Treat ERR_SIGMA_005 as a coverage signal rather than noise: vendors frequently keep emitting a revoked ID for one or two releases, so log the re-map and confirm the replacement technique is still detected before deleting the rule.

Operational Notes

The full enterprise STIX bundle is roughly 35–45 MB of JSON; parsing it builds a technique index of about 1,500–1,800 entries that occupies only a few megabytes resident, so memory is dominated by the transient parse, not the index. Load it once per process and share the read-only dict across all asyncio.to_thread workers — never re-parse per rule. Because resolution is CPU-light and I/O-bound, concurrency of 8–16 in-flight files comfortably saturates a typical CI runner’s disk; pushing far higher mainly adds thread-pool overhead. For very large rule estates (10,000+ files), batch the asyncio.gather calls in groups of a few hundred to cap open file descriptors and keep peak memory flat.
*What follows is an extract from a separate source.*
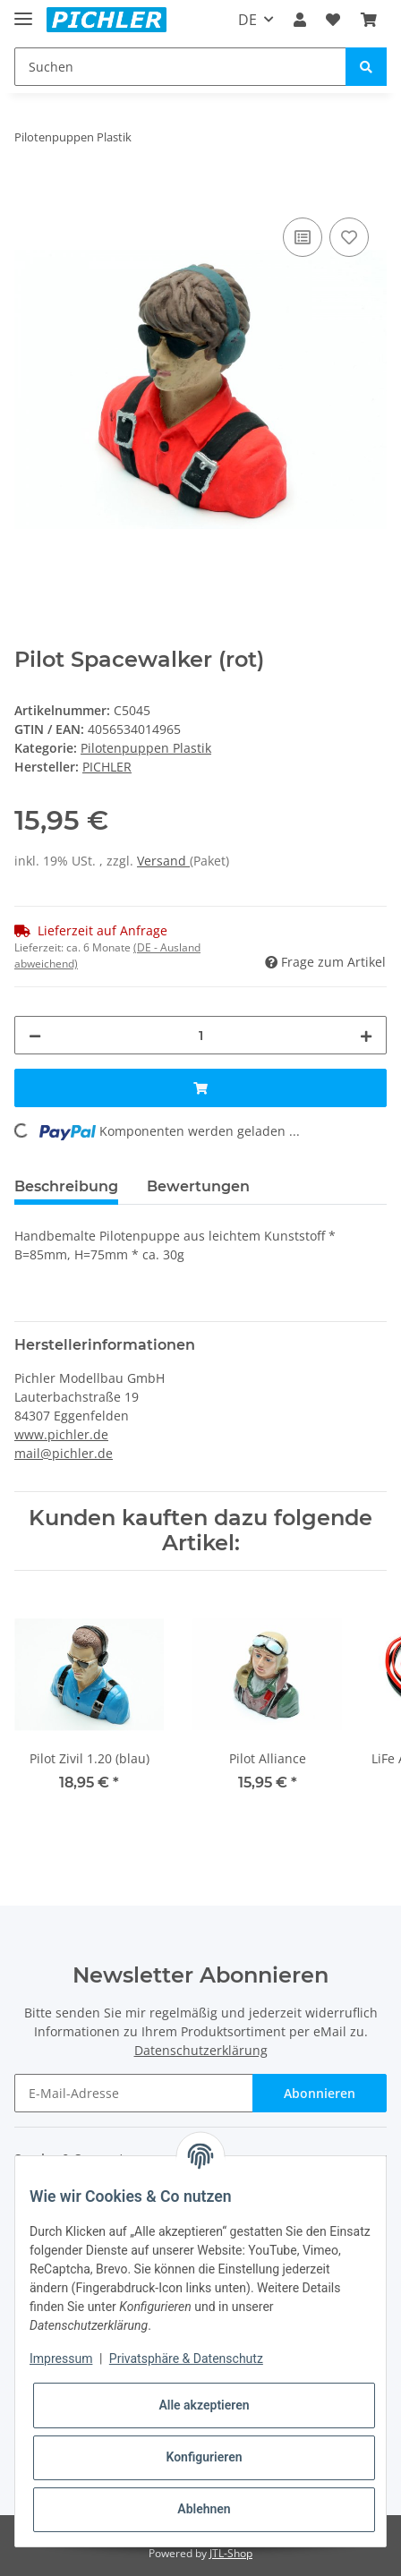  Describe the element at coordinates (201, 2050) in the screenshot. I see `Datenschutzerklärung` at that location.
Two vendor quirks recur. Some exporters emit tactic tags such as attack.execution alongside technique tags; the resolver ignores anything not matching attack.t*, which is intentional — tactic is derived from the technique, not trusted from the tag. Others emit uppercase or zero-padded IDs (attack.T1059.001); lowercasing both the tag and the index key absorbs that. Pin the ATT&CK version in pipeline metadata so a quarterly bundle refresh is a reviewed change and you can diff exactly which IDs were added, renamed, or revoked.

Verification Checklist

A rule tagged with a known-good ID (e.g. attack.t1059.001, PowerShell) resolves to status: "validated" with the Execution tactic and correlation_weight 8.
A deliberately misspelled tag (attack.t9999) is quarantined with ERR_SIGMA_004 and fails the build.
A rule whose only tags are tactic-level (attack.execution) is quarantined with ERR_SIGMA_003.
Each validated rule writes a deterministic *_enriched.json whose correlation_weight matches its highest-criticality tactic.
The pinned ATT&CK version recorded in pipeline metadata matches the bundle the index was built from.
run_pipeline() returns a non-zero exit code whenever any rule is quarantined, blocking the merge.

FAQ

Should I map a rule to the sub-technique or the parent technique?
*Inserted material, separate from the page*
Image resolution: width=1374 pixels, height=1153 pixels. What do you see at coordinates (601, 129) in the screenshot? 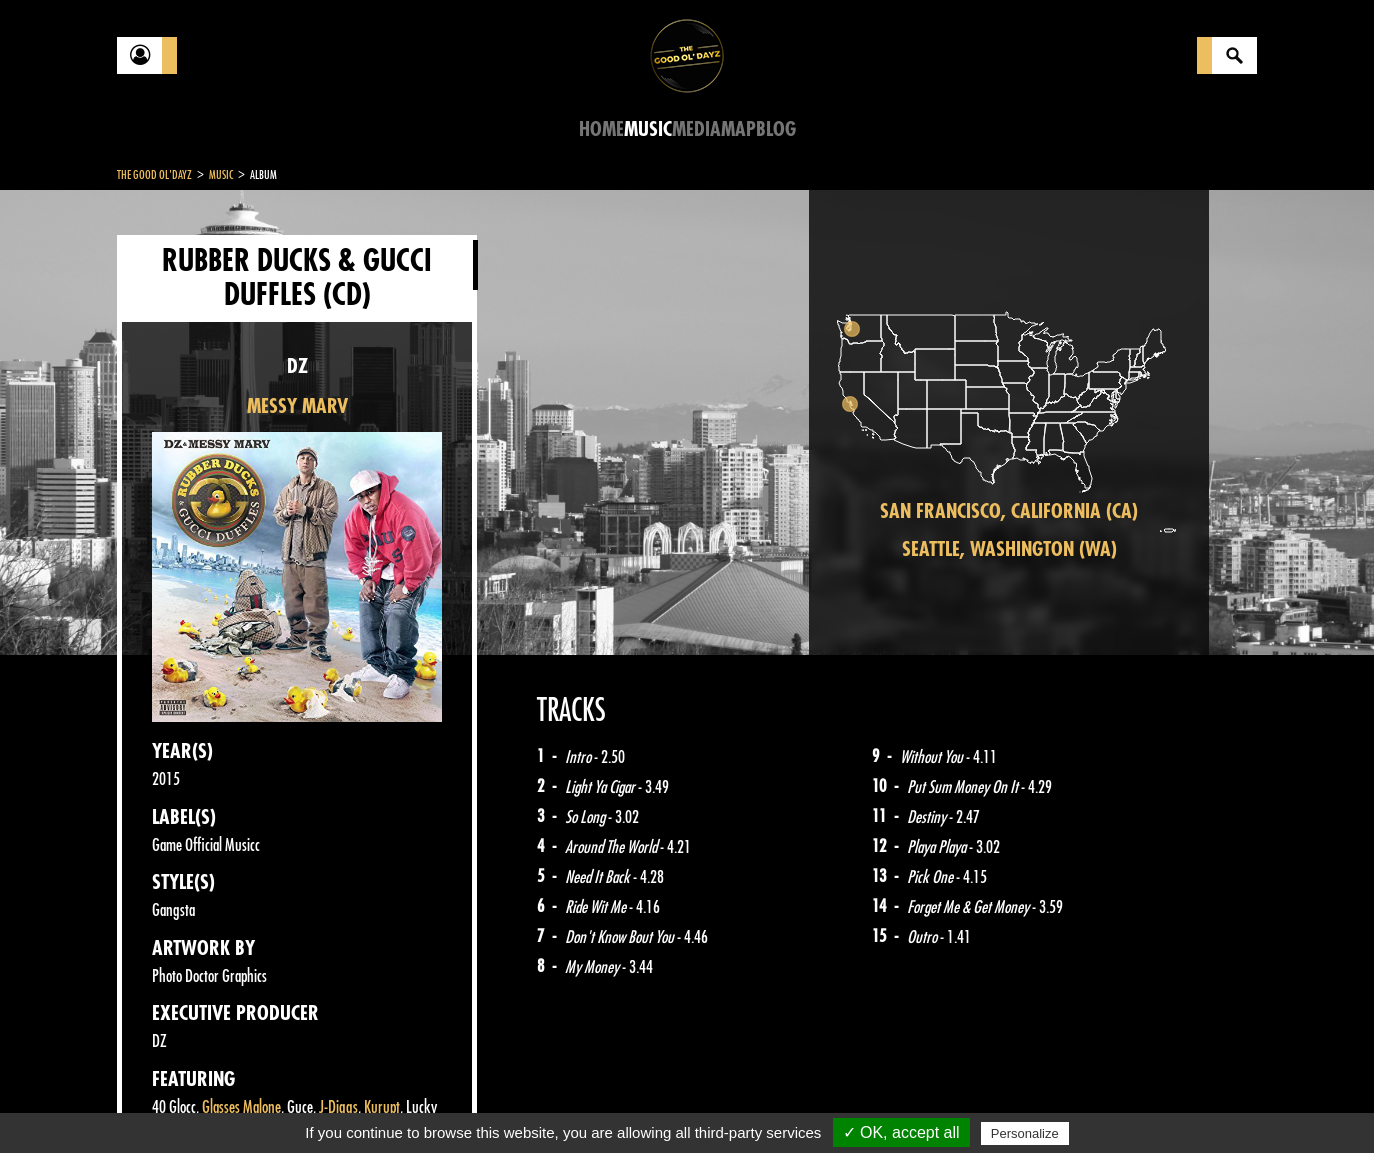
I see `Home` at bounding box center [601, 129].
Tag the most specific sub-technique you can detect (e.g. attack.t1003.001, LSASS Memory) and let the engine record the parent (T1003, OS Credential Dumping) alongside it during enrichment. Keeping both lets a precise rule match the sub-technique while a broad coverage rule matches the parent and still catches every sub-technique under it. Collapsing to the parent at map time throws away granularity you cannot recover.

Why quarantine deprecated techniques instead of just passing them through?

A revoked or deprecated ID means ATT&CK has restructured that behaviour, so the tag no longer points at current detection guidance and your coverage matrix silently overstates what you detect. ERR_SIGMA_005 forces a human to re-map the rule to the superseding technique. Because some vendors keep emitting the old ID for a release or two, handle it explicitly rather than dropping it without a trace.

Where does the correlation_weight value get used after mapping?

It is the tactic-criticality input the correlation layer reads when it weights and orders alerts — it feeds dynamic severity scoring so a Credential Access hit outranks a Discovery hit, and it gives sequence rules a phase ordering during cross-source event linking. Mapping it once at build time keeps the runtime engine free of per-event ATT&CK lookups.